Last year, electricity prices in the Baltic countries continued approximation and approaching the level of the Nordic countries. In 2017, there was an increase in electricity spot prices in the Nordic countries and Estonia, while, in Latvia and Lithuania they decreased by 4%. This was mainly due to the operation of NordBalt interconnection reducing the price difference between the Baltic countries and the Nordic countries.
In 2017, electricity output of the power plants of Latvenergo Group was one of the historically largest output levels – it was 5,734 GWh, which is 22% more than in 2016. Electricity generation at the Daugava HPPs has increased by 74% in 2017 and amounts to 4,270 GWh (2,449 GWh in 2016). Higher water inflow in the Daugava River was the major reason behind the increase in electricity generation by the Daugava HPPs; therefore, electricity output in 2017 was the largest since 1998 and the third largest since the beginning of monitoring in 1966. Considering the high electricity generation by the Daugava HPPs, electricity generation at the Riga CHPPs in 2017 was 36% lower than the year before and amounted to 1,411 GWh.
The thermal energy output in 2017 has decreased by 2% compared to the last year and amounted to 2,612 GWh due to comparatively warmer weather during the heating season and entry of new thermal energy producers on the market.

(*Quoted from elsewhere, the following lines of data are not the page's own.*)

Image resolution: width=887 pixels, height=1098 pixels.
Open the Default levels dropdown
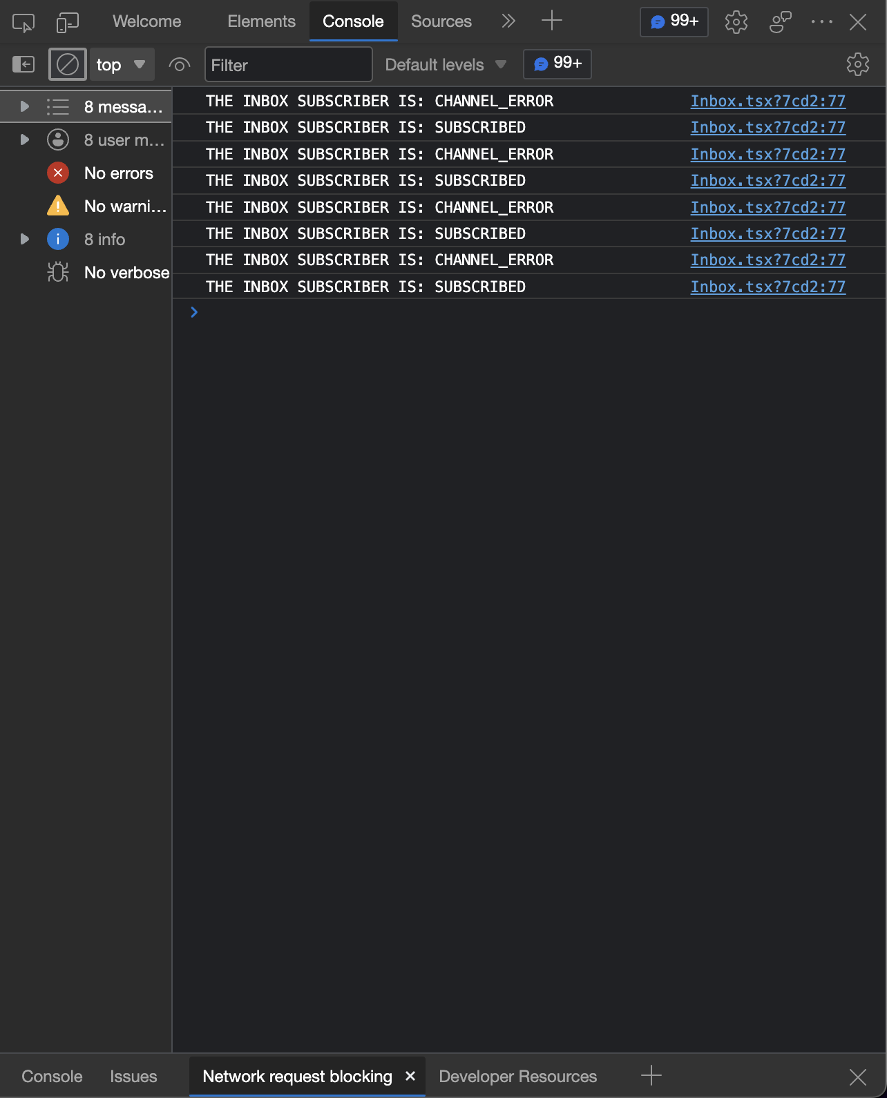[x=444, y=64]
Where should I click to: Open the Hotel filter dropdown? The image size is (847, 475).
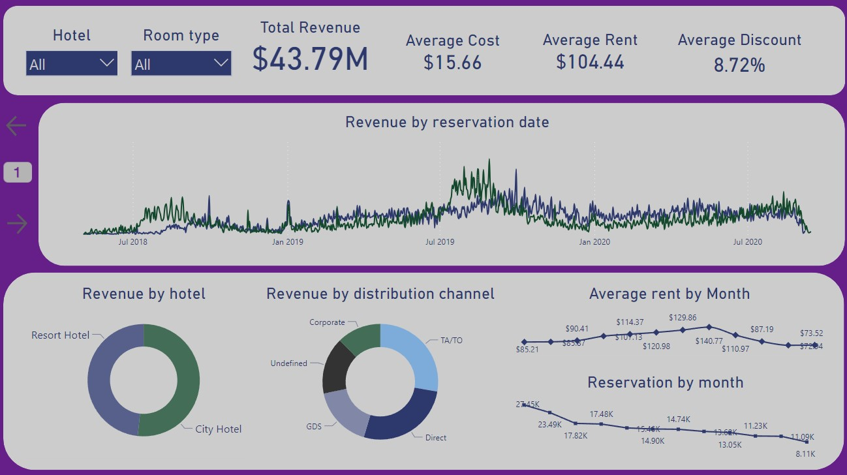tap(71, 63)
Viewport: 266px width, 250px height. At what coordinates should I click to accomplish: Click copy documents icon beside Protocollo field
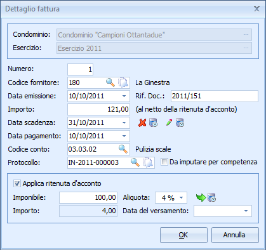[148, 162]
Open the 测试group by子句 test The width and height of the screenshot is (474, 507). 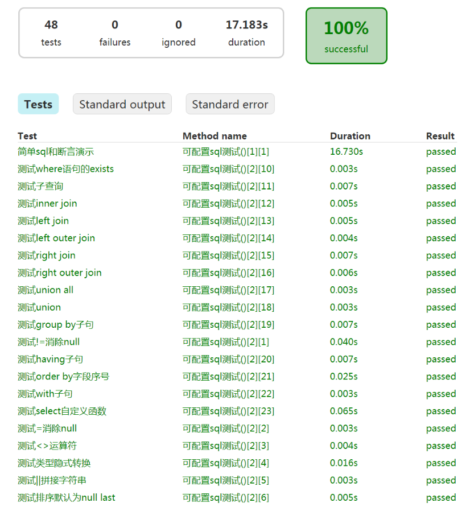coord(56,325)
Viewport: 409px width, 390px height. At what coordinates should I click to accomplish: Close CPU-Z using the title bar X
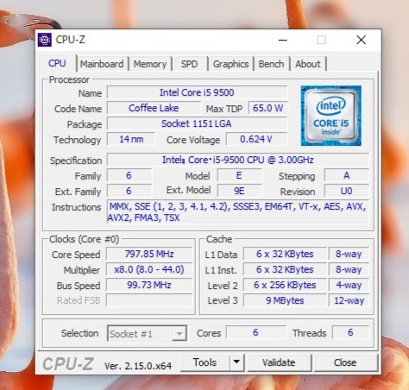pyautogui.click(x=362, y=40)
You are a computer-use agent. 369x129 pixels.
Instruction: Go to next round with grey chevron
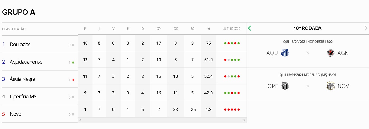pos(366,28)
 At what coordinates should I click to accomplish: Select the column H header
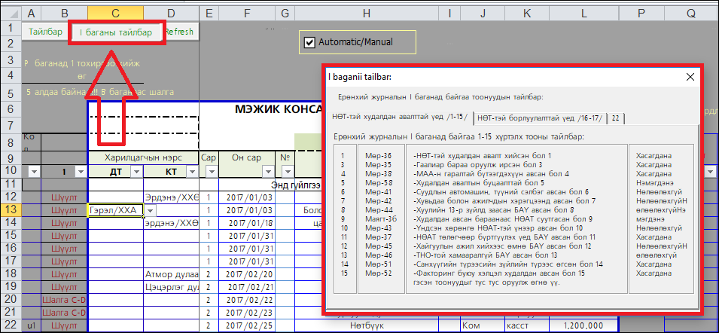tap(366, 13)
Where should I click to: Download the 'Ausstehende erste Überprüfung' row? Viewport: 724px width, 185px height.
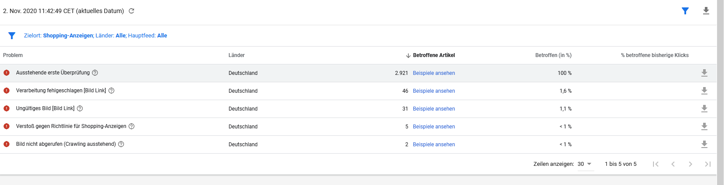[704, 73]
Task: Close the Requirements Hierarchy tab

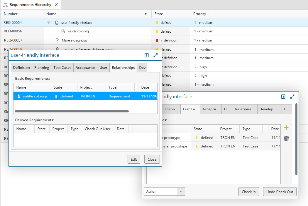Action: coord(56,5)
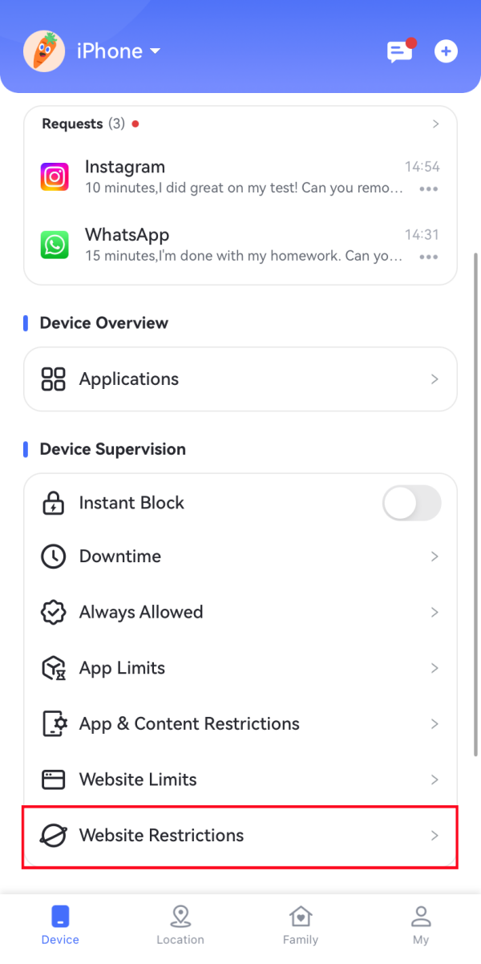Click the messages chat bubble icon
Screen dimensions: 481x964
pyautogui.click(x=399, y=51)

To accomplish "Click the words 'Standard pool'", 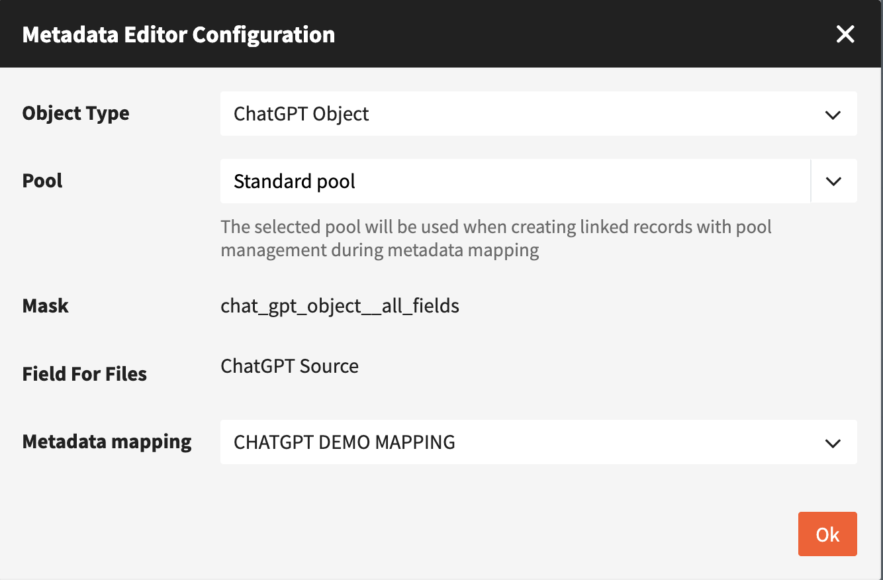I will pyautogui.click(x=294, y=181).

In April 2017, the natural gas market was opened in Latvia and Latvenergo Group started natural gas trade to corporate customers in Latvia and Estonia. The amount of natural gas trading transactions by Latvenergo equals 36% of the gas consumption in Latvia in 2017, including the gas being purchased in the free market and sold to customers in Latvia and Estonia.

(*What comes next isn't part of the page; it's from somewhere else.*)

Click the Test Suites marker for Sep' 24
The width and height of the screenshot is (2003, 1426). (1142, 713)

Latvenergo Group was among the biggest electricity traders in the Baltics. The electricity market share of Latvenergo Group was around 27% of the total electricity retail market in the Baltics in 2017. The electricity sales outside Latvia account for 1/3 of the total retail sales of electricity. In total, 6.9 TWh of electricity were sold to retail customers in the Baltics in 2017: in Latvia – 4.6 TWh, in Lithuania – 1.3 TWh and in Estonia – 1 TWh.

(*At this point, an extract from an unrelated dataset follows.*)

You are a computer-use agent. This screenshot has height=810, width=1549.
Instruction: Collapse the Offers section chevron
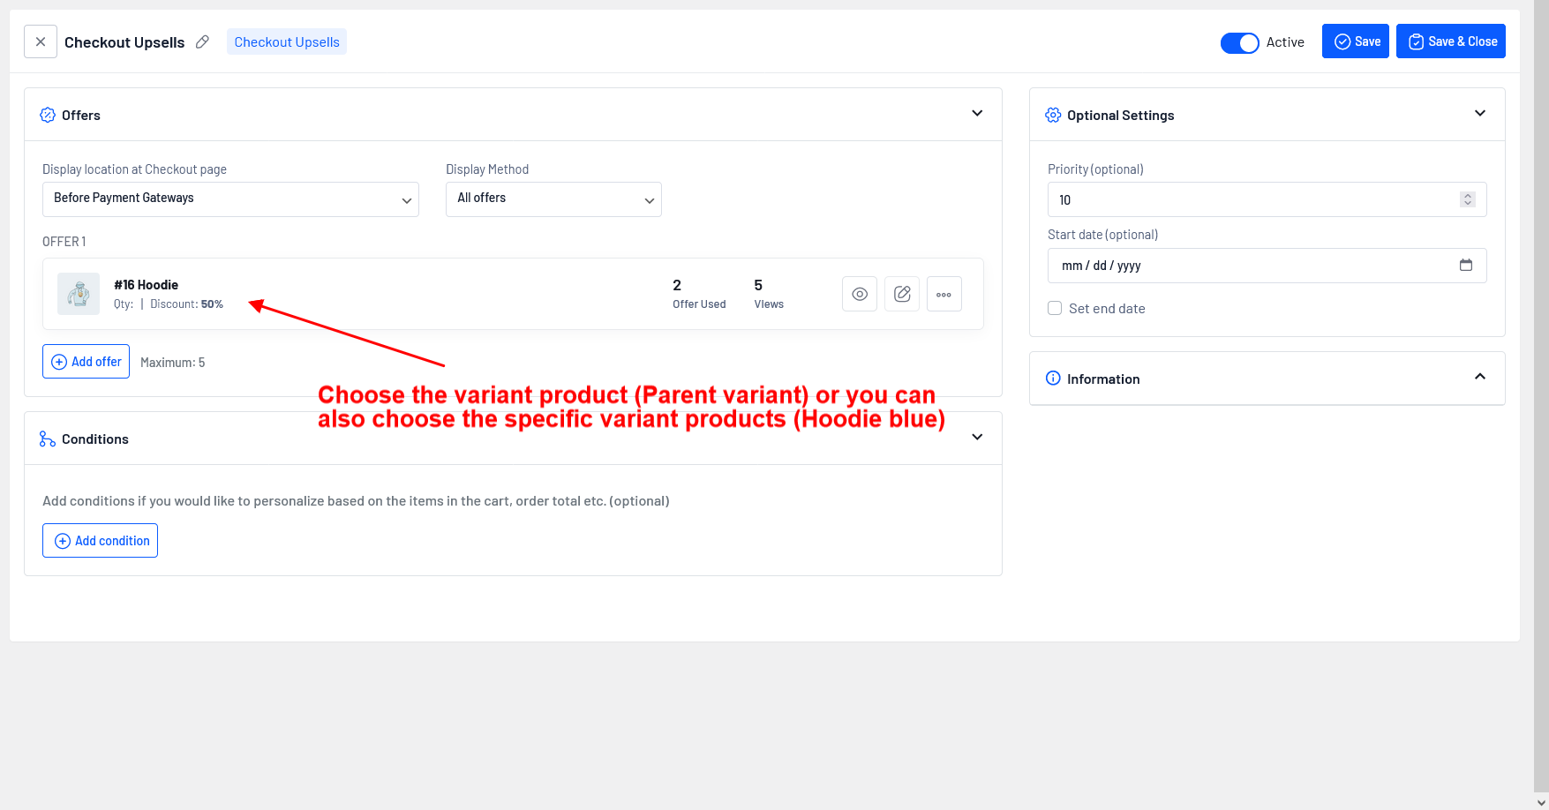click(x=977, y=114)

The revenue of Latvenergo Group in 2017 remained at the level of 2016 and amounted to 925.6 million euros. The increase in electricity output at the Daugava HPPs contributed to the growth of the Group’s profit, which was also positively affected by the corporate income tax reform in Latvia. Latvenergo Group's EBITDA has increased by 38 % in the reporting year and amounted to 541.7 million euros. In 2017, the Group’s profit was 322.2 million euros consisting of the Group's annual operating result in the amount of 173.1 million euros and a deferred tax reversal in the amount of 149.1 million euros as the result of the tax reform[2]. In compliance with the Law on Mid-term Budget 2018, 2019 and 2020, the forecasted amount of dividend payable to the state budget from the gained profit in the coming years amounts to 94.2 million euros in 2018, 132.9 million euros in 2019 and 127.1 million euros in 2020.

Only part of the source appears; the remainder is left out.